Outre l’utilisation du terme « exilé » dans les articles de presse, on peut souligner que deux périodiques écrits en langue française parmi ceux recensés dans les fonds de la Bibliothèque nationale de France ont porté, au XIXe siècle, le titre « L’exilé ». Paru au début de la monarchie de Juillet sous le titre français L’Exilé, journal de littérature ancienne et moderne et en italien, le premier d’entre eux était placé sous la direction de trois exilés libéraux italiens installés en France après 1831, Giuseppe Cannonieri, Angelo Frignani et Federico Pescantini (4 volumes in-8, 1832-1834). Le journal bilingue (L’Exilé / L’Esule) se proposait de rapprocher les jeunesses française et italienne par la littérature, tout en soutenant le combat patriotique italien mené depuis l’étranger. Quant au second périodique intitulé L’Exilé, il a été publié à Paris en 1850 sous la forme d’un almanach pour l’année 1851 et affichait une opinion républicaine, clairement revendiquée dans sa devise, « République universelle ». Avant même la proscription qui fera suite au coup d’État du 2 décembre 1851, l’almanach s’adressait aux républicains français et européens « enfermés dans les prisons ou errants sur la terre d’exil ».

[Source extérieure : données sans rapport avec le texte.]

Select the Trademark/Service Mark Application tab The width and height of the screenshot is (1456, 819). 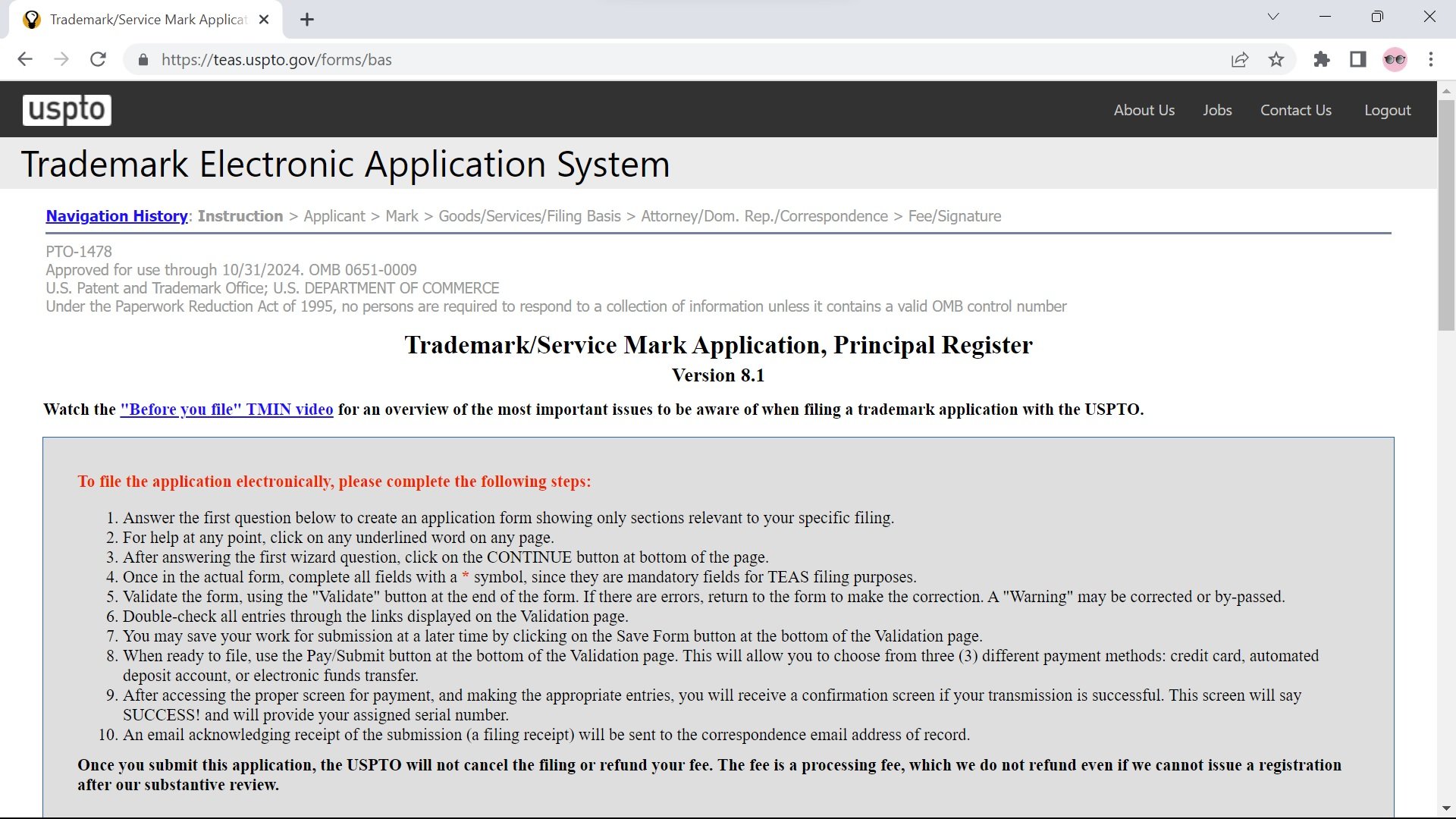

Source : Gallica, Bibliothèque nationale de France.

Enfin, les chansons et la littérature de l’époque foisonnent de textes qui mettent en scène des personnages d’exilés, explicitement revendiqués comme tels : dans La Cousine Bette d’Honoré de Balzac le personnage du Polonais Wenceslas Steinbock est décrit comme un « pauvre exilé », un jeune homme de 29 ans « dont la fraîcheur avait cédé sous les fatigues et les misères de l’exil ». Moins nombreuses ont été les œuvres de fiction écrites en français au XIXe siècle à emprunter le terme même d’« exilés » dans leur titre. C’est le cas d’un seul des ouvrages recensés pour le XIXe siècle dans la base textuelle Frantext : Les Exilés de Théodore de Banville (1867), même si cinq titres inclus dans cette même base recourent par ailleurs au terme « exil ».

Relevant davantage du vocabulaire littéraire que d’un lexique administratif ou politique, « l’exilé » renvoie ainsi à l’individu qui a été forcé de quitter sa patrie et permet d’insister sur les douleurs engendrées par cette condition d’exil. En 1834, l’abbé de Lamennais répétait à plusieurs reprises dans ses Paroles d’un croyant (1834) l’expression « pauvre exilé », associant presque intrinsèquement ce substantif à l’idée d’une souffrance et d’un deuil. Plus de trois décennies plus tard, à la fin du Second Empire, la préface des Exilés (1867) de Théodore de Banville établissait le même lien presque indissoluble entre exil, solitude et désolation :

« Les Exilés ! Quel sujet de poèmes, si j’avais eu plus de force ! En prononçant ces deux mots d’une tristesse sans bornes, il semble qu’on entende gémir le grand cri de désolation de l’Humanité à travers les âges et son sanglot infini que jamais rien n’apaise. Ceux-ci, chassés par la jalouse colère des Rois ou par la haine des Républiques, ceux-là, victimes de la tyrannie des Dieux nouveaux, ils écoutent pleurer effroyablement la mer sonore, ou dans le morne ciel fait d’un sombre azur ils regardent briller des étoiles inconnues. »

Ressource(s) bibliographique(s) : Sylvie Aprile et Stéphane Dufoix, Les Mots de l’immigration, Paris, Belin,2009. Maria Luisa Belleli, Voci italiane da Parigi. L’Esule – L’Exilé, 1832- 1834, introduction de Cristina Trinchero, Turin, Tirrenia Stampatori, 2002.